Quanto al concetto di prerelease in sè, chi vi scrive ha imparato ad apprezzarlo sempre più nel corso degli anni, sia come evento comunitario che permette di formare community interessanti e variegate, che come palestra per apprendere il deckbuilding, scoprire nuove strategie e divertirsi a metterle in pratica in un contesto a risorse limitate. Dopo Commander, che non si può scalzare dalla prima posizione nella nostra classifica personale, se ci chiedeste qual è la modalità di gioco che ci diverte di più in Magic the Gathering SICURAMENTE vi diremmo che sono i prerelease. 

Magic the Gathering scatenata: un futuro sempre più social

Parlando di espansioni e set esclusivi, sia regolari che “Mondi Altrove” e tutto quel che ormai sta nel mezzo, ed è sia l’uno che l’altro (vedasi Final Fantasy e la prossima exp sull’Uomo Ragno) Magic The Gathering e Wizards of the Coast sono ormai abilissime nel comunicare al pubblico, e alla stampa, i loro prodotti e progetti futuri. L’incomprensione è dietro l’angolo per i non addetti ai lavori, lo capisco, ma c’è una bella differenza tra il presentare un prodotto al di sotto delle aspettative, spingendolo tramite eventi piacevoli e ben organizzati come quello che abbiamo vissuto per Edge; e avere, come per Edge, un’espansione bilanciata e ricca, pensata per soddisfare i giocatori di tutte le modalità e inserirsi in un contesto di rotazione standard parecchio intricato. Decidere, dunque, di valorizzare questa espansine con un’attività calzante, e soprattutto non invasiva nell’ottica del “lasciar giocare” stampa e content creator prima del lancio ufficiale. 
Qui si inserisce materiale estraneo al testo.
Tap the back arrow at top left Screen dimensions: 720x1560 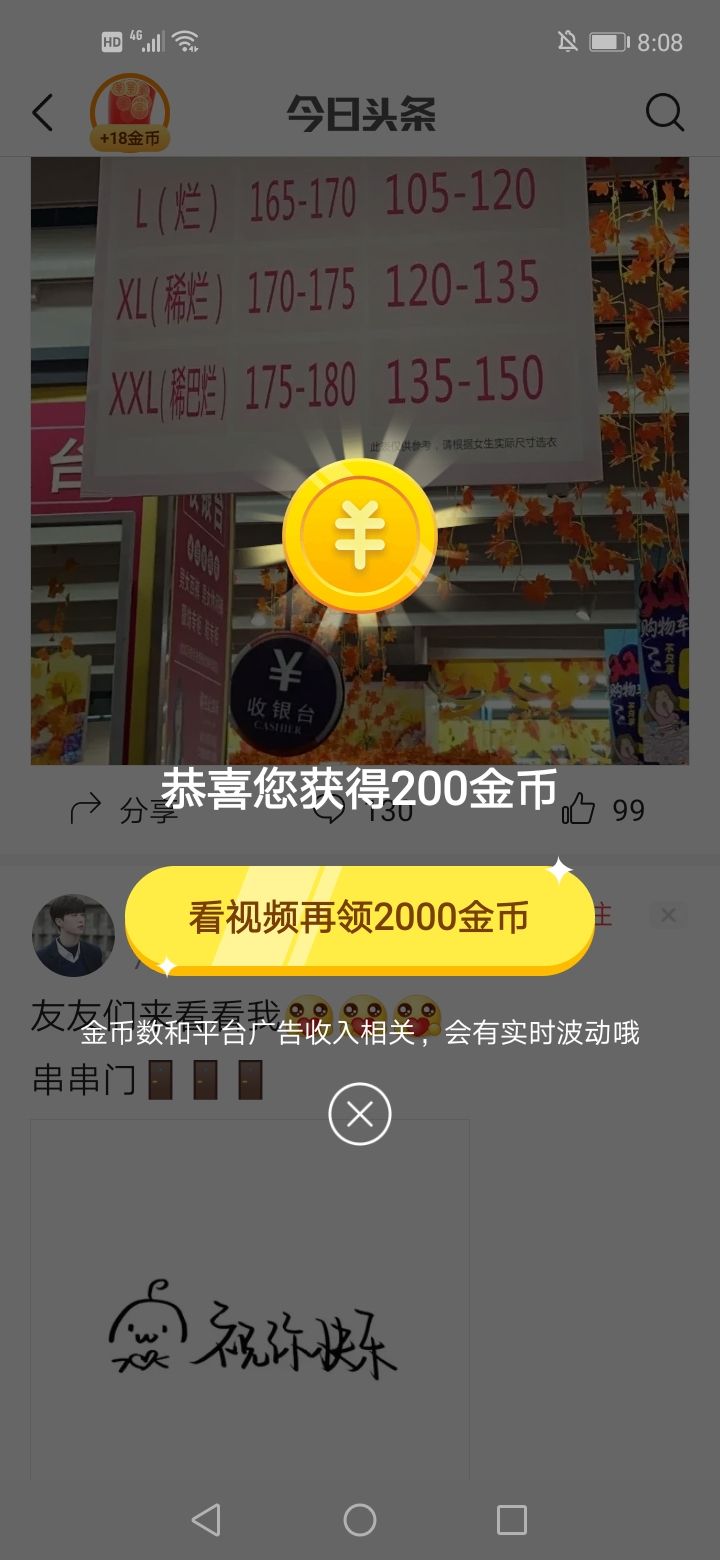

Anche per questo ci teniamo a raccontarvi queste iniziative: siamo certi che la trasparenza nella comunicazione, soprattutto in occasione di eventualità così rosee come quella vissuta all’Osservatorio di Rozzano, salveranno il giornalismo ludico, e non. Così come siamo certi che Edge of Eternities lascerà un bel ricordo in tutti i giocatori per parecchio tempo a venire. Verso l’infinito… e oltre!